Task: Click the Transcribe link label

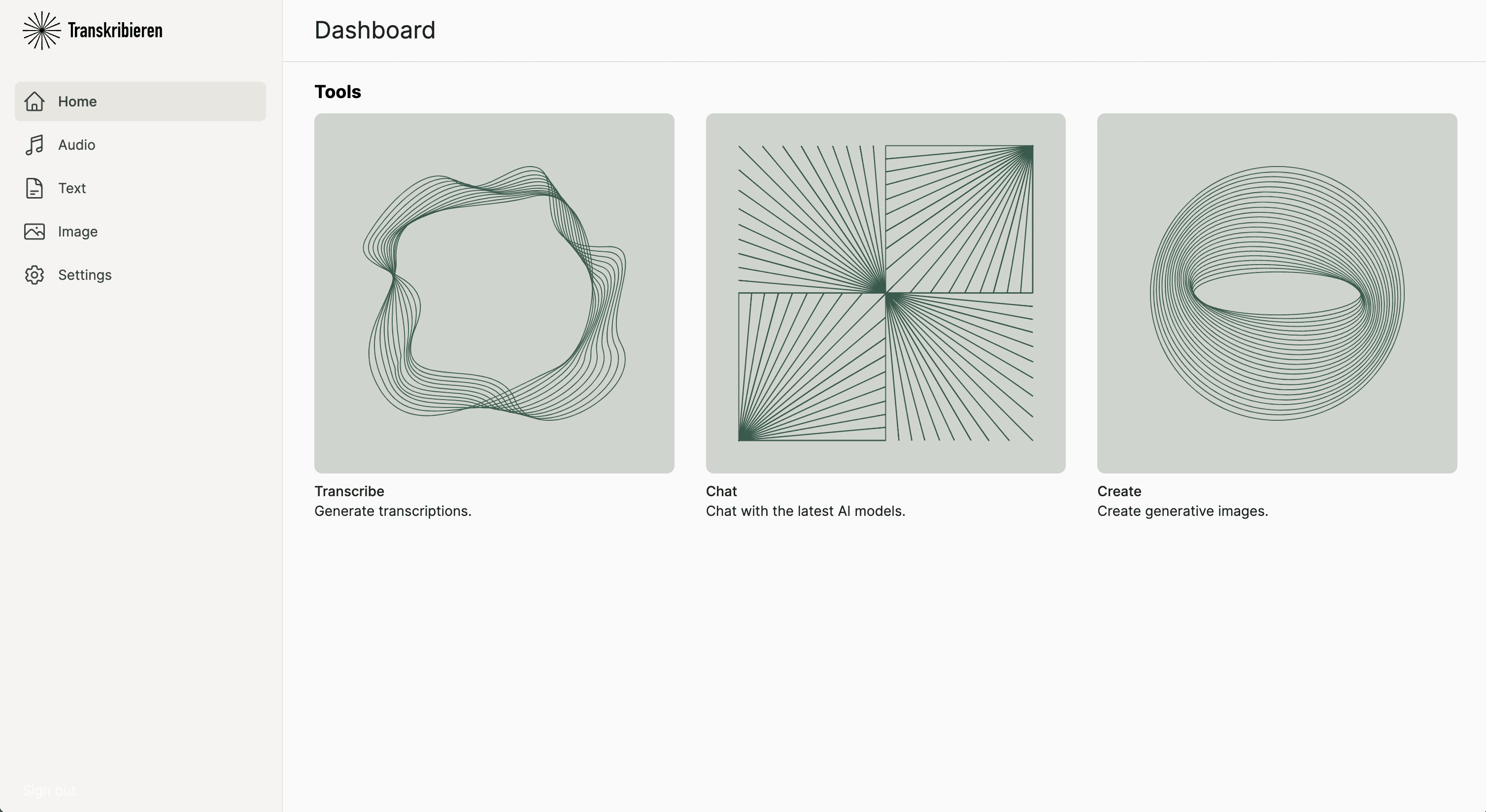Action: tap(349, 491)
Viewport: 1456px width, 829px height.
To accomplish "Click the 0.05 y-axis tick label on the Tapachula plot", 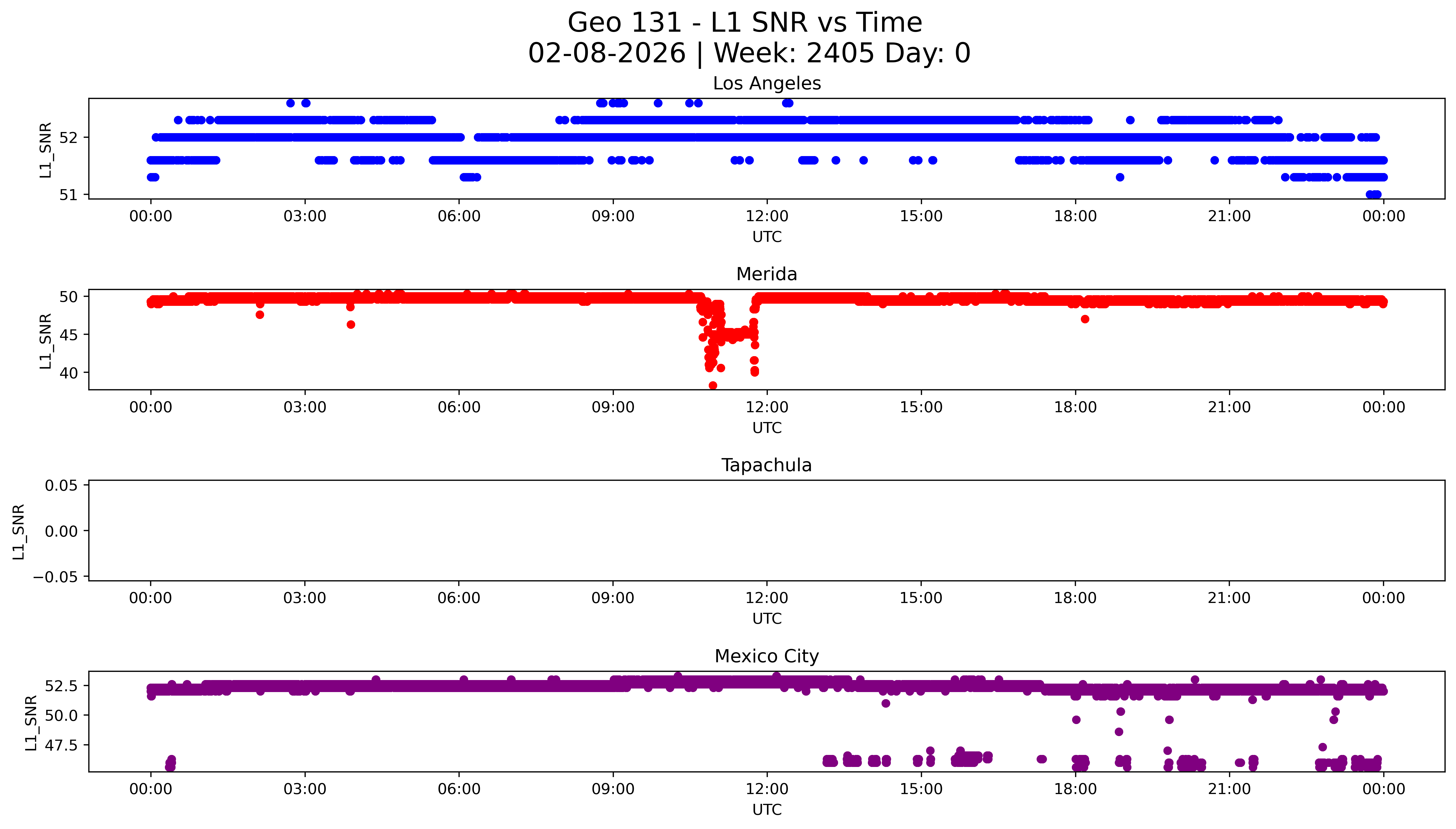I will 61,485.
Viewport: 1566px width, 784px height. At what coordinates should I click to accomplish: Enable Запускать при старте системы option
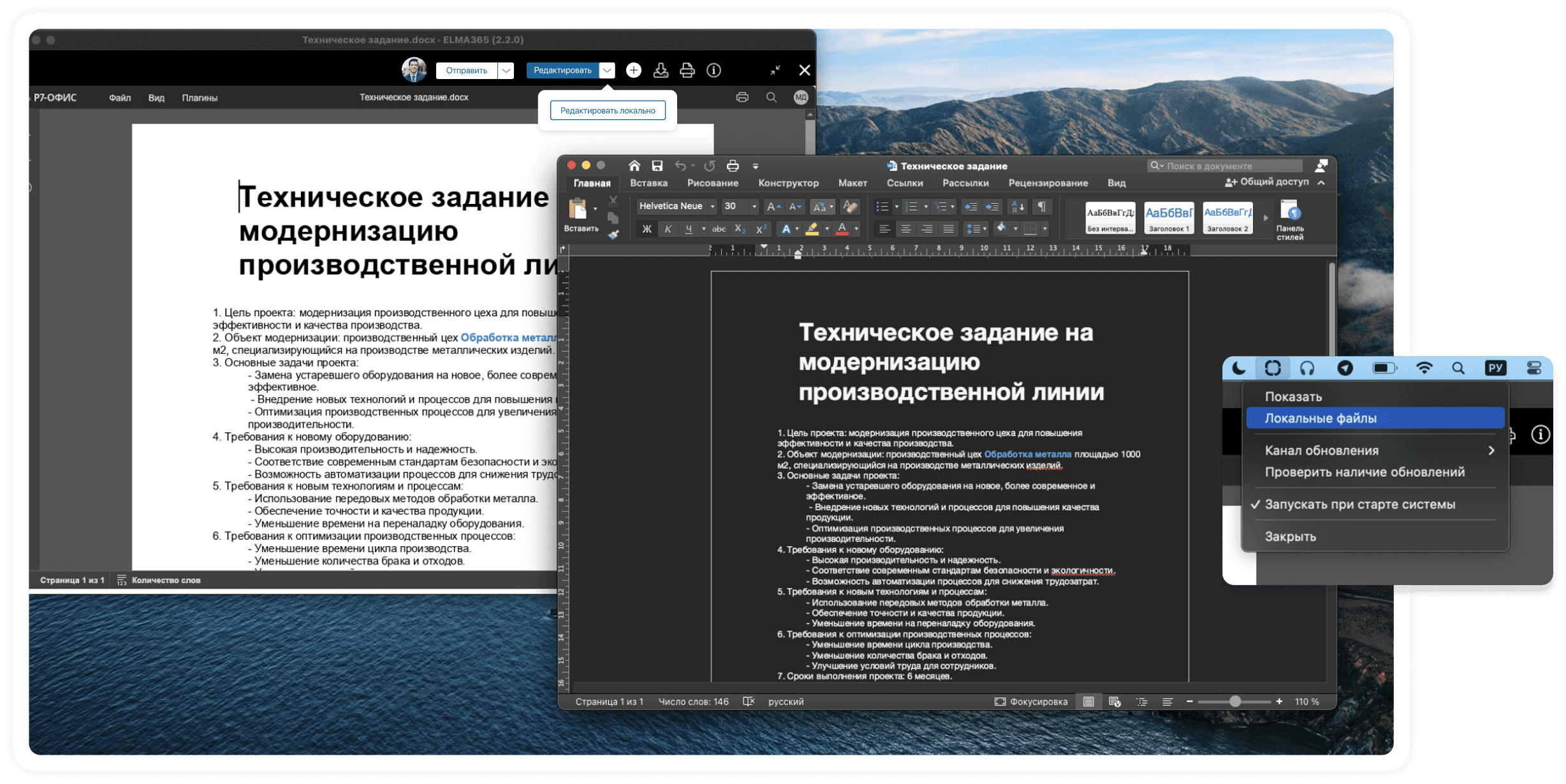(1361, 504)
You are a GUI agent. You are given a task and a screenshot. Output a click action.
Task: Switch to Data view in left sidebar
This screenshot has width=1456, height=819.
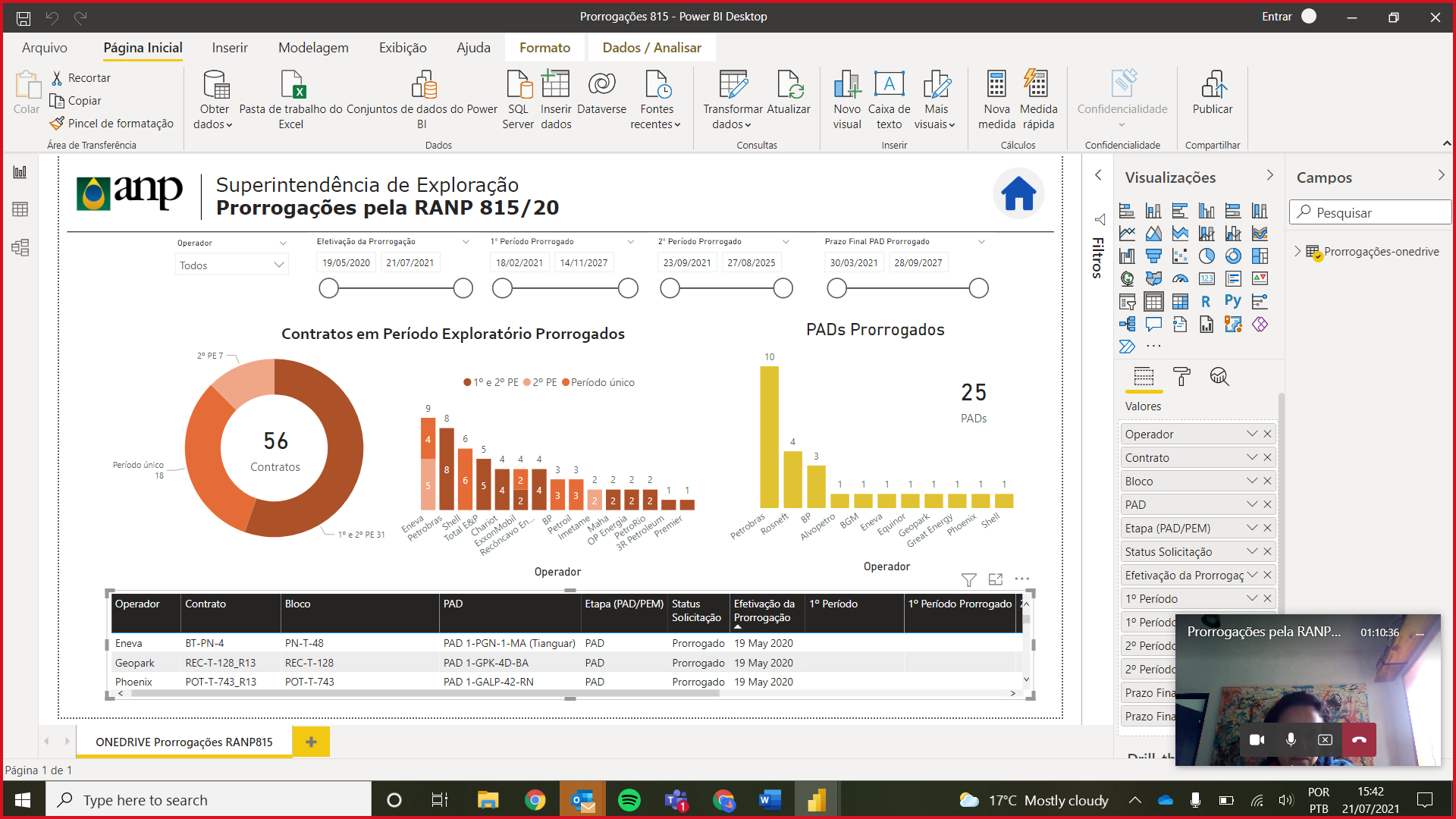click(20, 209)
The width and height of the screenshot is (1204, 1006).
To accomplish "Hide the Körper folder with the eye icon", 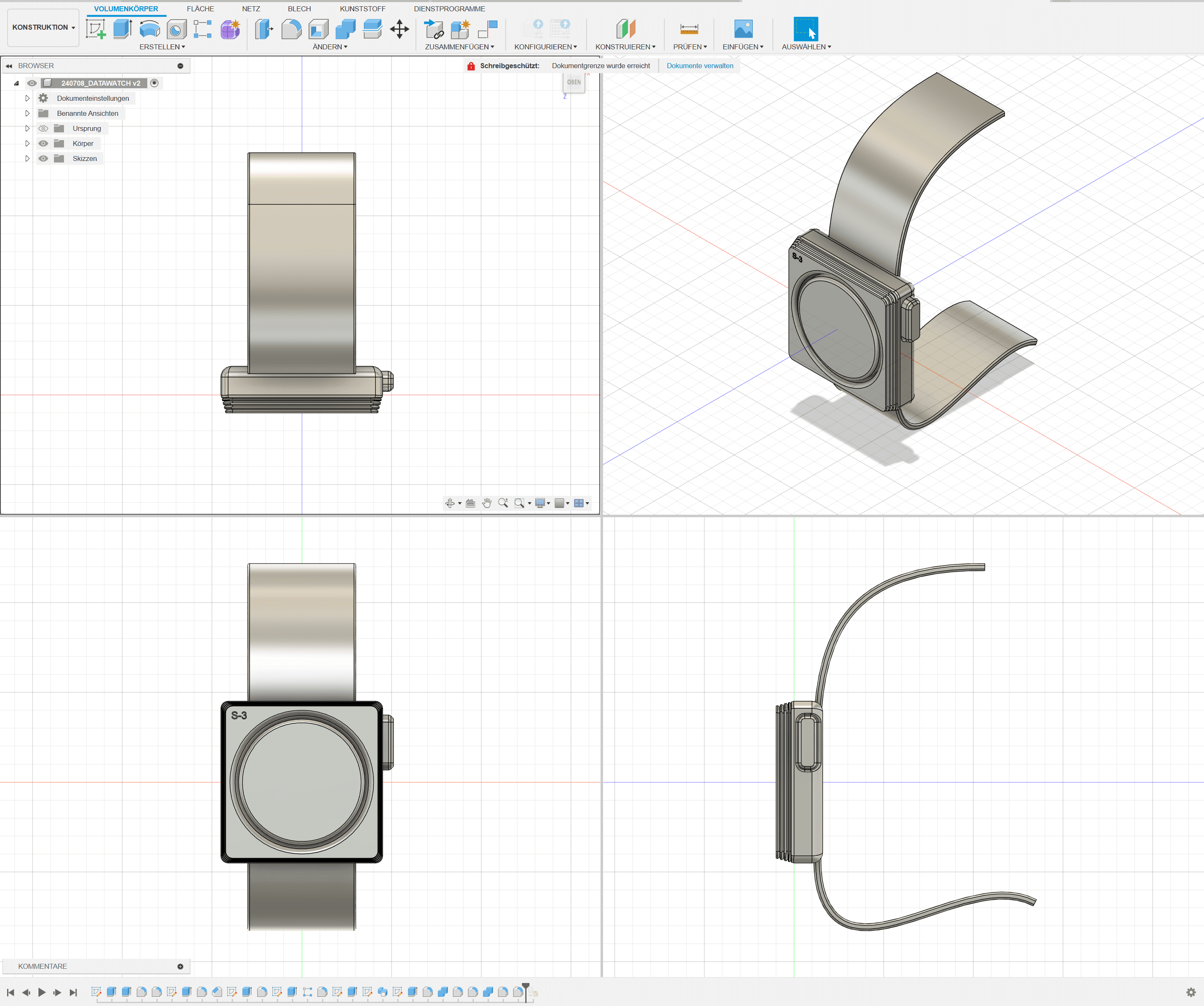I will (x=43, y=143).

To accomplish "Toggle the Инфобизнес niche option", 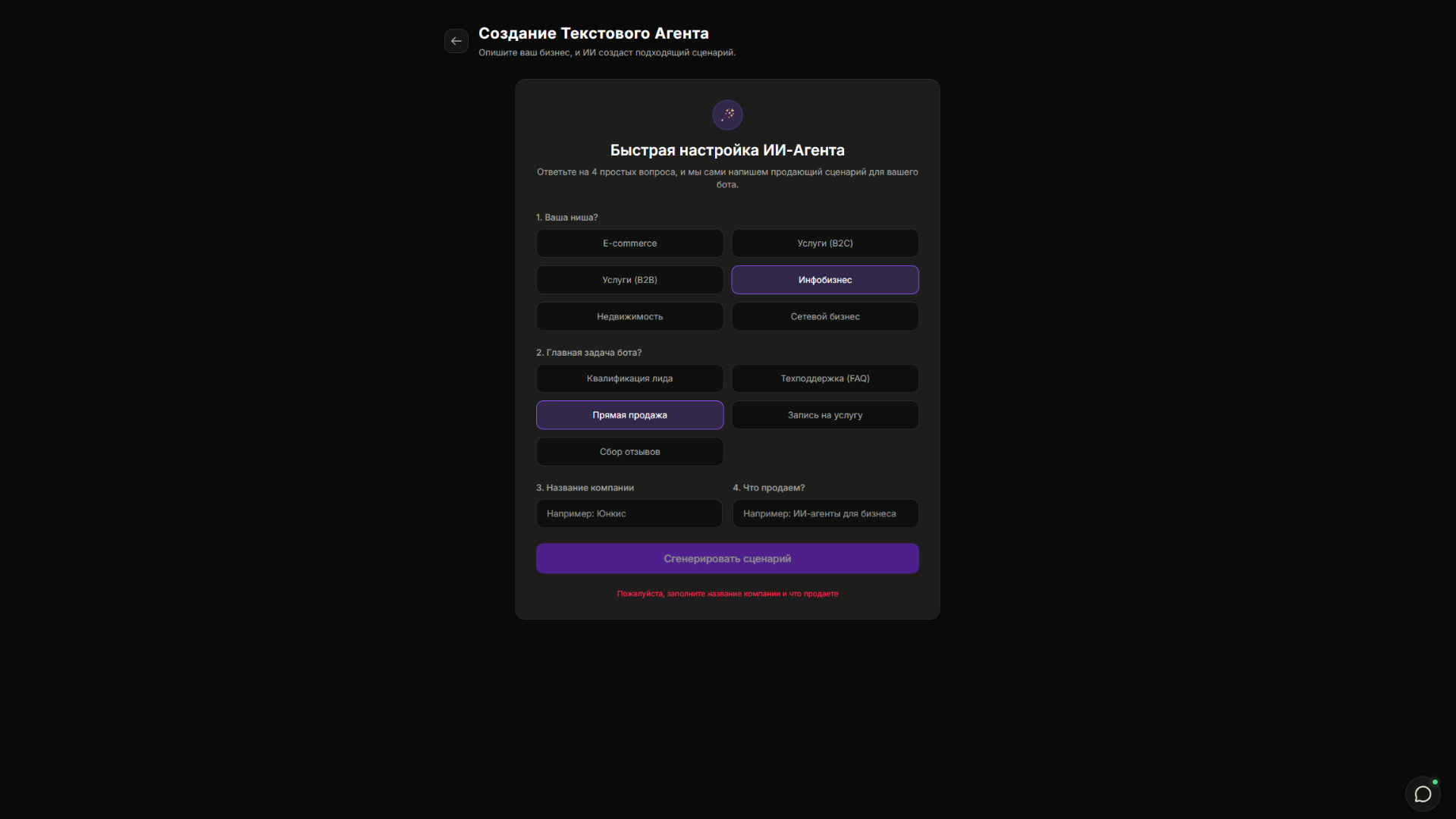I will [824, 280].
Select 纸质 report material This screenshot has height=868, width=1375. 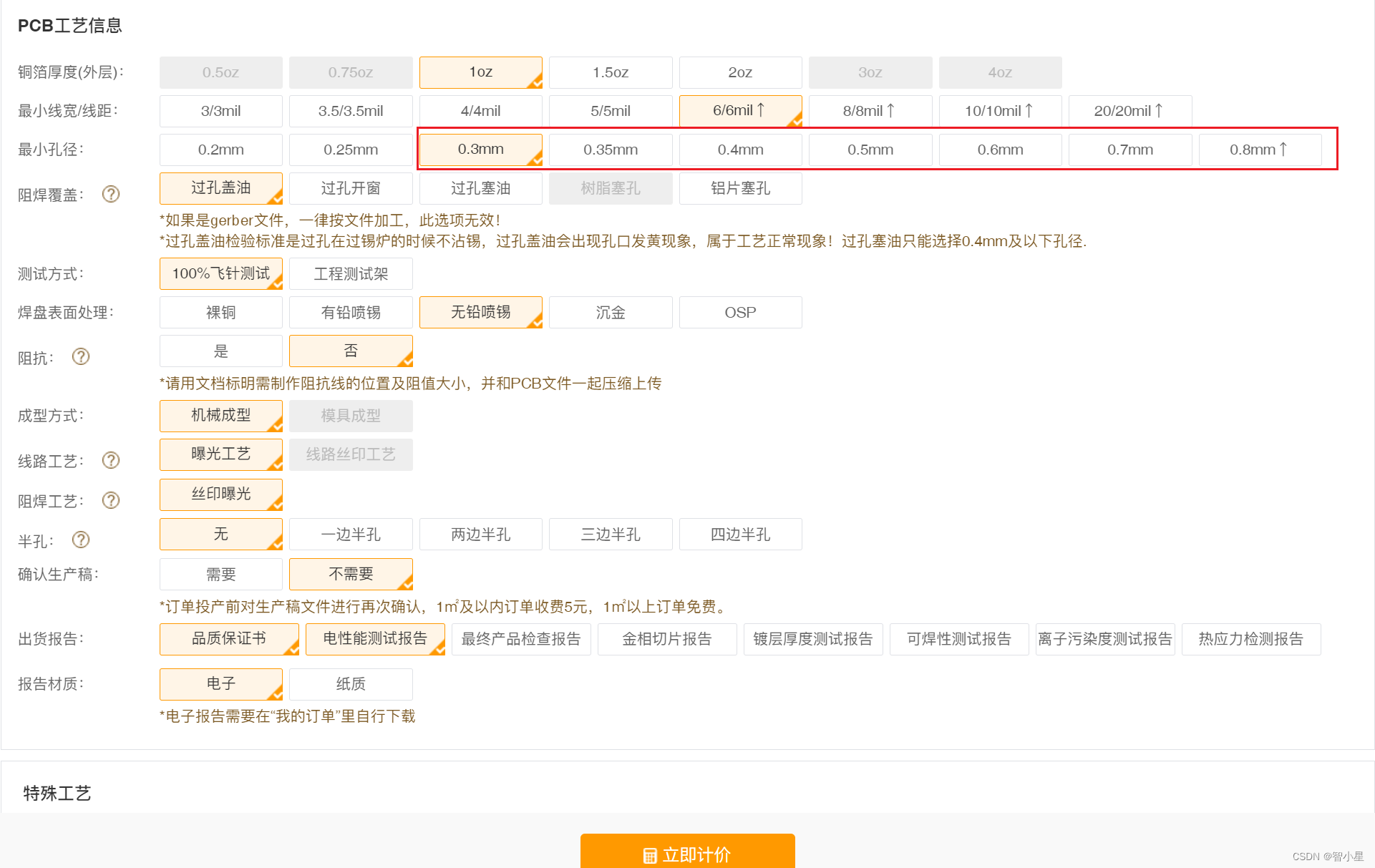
-------------------------
Task details: Within the listing above, extract exactly the lines that run from the one containing "Viewport: 1566px width, 784px" through the one containing "Task: Switch to Data view in left sidebar", excluding any pictures.

Task output:
Viewport: 1566px width, 784px height. At what coordinates should I click to accomplish: Enable Запускать при старте системы option
(1361, 504)
You are a GUI agent. You are given a task and a screenshot. Output a click action.
Task: Switch to Data view in left sidebar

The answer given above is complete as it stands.